AVANT-PROPOS - PANORAMA GENERAL

2. Des fonctions essentielles

Sauf à rédiger directement dans les diverses langues des cibles de la communication (Cf. chapitre 5), la traduction est le passage obligé et le moyen de tout échange, de toute transaction et de toute communication au niveau international. Internationaliser, c'est forcément traduire.

De manière générale, traduire, c'est faire ce qui est nécessaire pour exporter ou importer des concepts (et donc des produits et des processus), des pensées et des modes de pensée, des raisonnements et des modes de raisonnement, des arguments et des modes d'argumentation. La traduction devient nécessaire, face à une frontière linguistique et culturelle, à chaque fois que l'on veut ou que l'on doit :

1. faire en sorte qu'un individu ou un groupe comprenne ce que l'on veut lui faire savoir ou ce qui lui est absolument nécessaire pour pouvoir consommer ou utiliser ce que l'on voudrait qu'il consomme ou utilise.

2. comprendre ce que quelqu'un d'autre a conçu dans une langue et un système culturel inaccessibles, parce que l'on espère en tirer une émotion ou un plaisir (roman, nouvelle, film), un profit (informations économiques), une garantie (contrat d'assurance), un outil (mode d'emploi d'appareils), une meilleure utilisabilité ou même une utilisabilité tout court (menus et messages apparaissant sur les écrans d'ordinateurs), et toute forme d'enrichissement affectif ou matériel ou intellectuel.

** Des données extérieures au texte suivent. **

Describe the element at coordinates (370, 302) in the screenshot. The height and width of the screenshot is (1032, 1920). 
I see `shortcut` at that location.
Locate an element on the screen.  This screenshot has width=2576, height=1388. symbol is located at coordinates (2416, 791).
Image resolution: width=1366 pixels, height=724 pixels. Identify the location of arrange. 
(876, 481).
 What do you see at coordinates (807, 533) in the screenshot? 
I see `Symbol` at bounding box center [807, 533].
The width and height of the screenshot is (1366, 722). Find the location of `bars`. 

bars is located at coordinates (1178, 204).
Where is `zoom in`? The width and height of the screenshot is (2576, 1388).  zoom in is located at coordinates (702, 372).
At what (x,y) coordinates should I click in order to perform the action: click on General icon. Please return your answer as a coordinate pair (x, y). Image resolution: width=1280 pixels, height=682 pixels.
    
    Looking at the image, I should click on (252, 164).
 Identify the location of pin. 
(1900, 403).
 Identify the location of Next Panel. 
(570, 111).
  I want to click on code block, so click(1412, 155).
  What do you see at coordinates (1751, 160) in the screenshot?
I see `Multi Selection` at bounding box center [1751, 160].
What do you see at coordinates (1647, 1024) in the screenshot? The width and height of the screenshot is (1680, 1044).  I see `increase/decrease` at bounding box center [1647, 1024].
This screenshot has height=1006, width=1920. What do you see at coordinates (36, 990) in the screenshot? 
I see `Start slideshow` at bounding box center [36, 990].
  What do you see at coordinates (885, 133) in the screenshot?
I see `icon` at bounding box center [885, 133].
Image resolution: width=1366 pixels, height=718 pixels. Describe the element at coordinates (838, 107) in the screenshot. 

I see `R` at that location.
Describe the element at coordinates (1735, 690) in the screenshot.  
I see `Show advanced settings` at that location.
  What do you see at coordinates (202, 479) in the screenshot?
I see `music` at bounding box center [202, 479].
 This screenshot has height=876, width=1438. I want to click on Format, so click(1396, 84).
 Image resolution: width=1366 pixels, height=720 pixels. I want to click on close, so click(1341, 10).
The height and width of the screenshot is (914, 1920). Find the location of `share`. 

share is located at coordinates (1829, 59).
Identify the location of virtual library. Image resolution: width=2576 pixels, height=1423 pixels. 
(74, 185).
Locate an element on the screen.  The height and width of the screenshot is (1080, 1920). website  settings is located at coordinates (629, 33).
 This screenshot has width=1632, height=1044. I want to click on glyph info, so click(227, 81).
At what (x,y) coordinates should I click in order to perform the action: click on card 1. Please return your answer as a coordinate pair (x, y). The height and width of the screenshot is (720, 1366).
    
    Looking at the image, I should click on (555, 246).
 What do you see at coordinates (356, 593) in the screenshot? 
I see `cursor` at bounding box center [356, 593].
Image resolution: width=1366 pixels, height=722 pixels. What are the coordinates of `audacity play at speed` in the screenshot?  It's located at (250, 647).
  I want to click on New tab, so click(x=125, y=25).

3. faire faire quelque chose à quelqu'un dans les règles, malgré ses réticences éventuelles et par delà la barrière des langues (on traduit toutes les pièces d'une procédure d'extradition parce que l'on sait qu'on n'a pas le choix : sans traduction la demande d'extradition restera lettre morte).

Ainsi, pour un individu ou un groupe donné, la traduction est à la fois ou alternativement un moyen de donner à l'autre et un moyen de prendre à l'autre et on peut y avoir recours par obligation ou par intérêt - intérêt à prendre ou intérêt à donner. Il faut donc traduire (ou interpréter) dès l'instant où il est nécessaire ou avantageux de rendre ses propres concepts, pensées, modes de pensée, raisonnements, modes de raisonnement, arguments et modes d'argumentation… (i) accessibles à d'autres personnes ou groupes qui (ii) n'y ont pas accès pour des raisons évidentes de non-compréhension du code utilisé et/ou pour des raisons moins évidentes d'écarts culturels.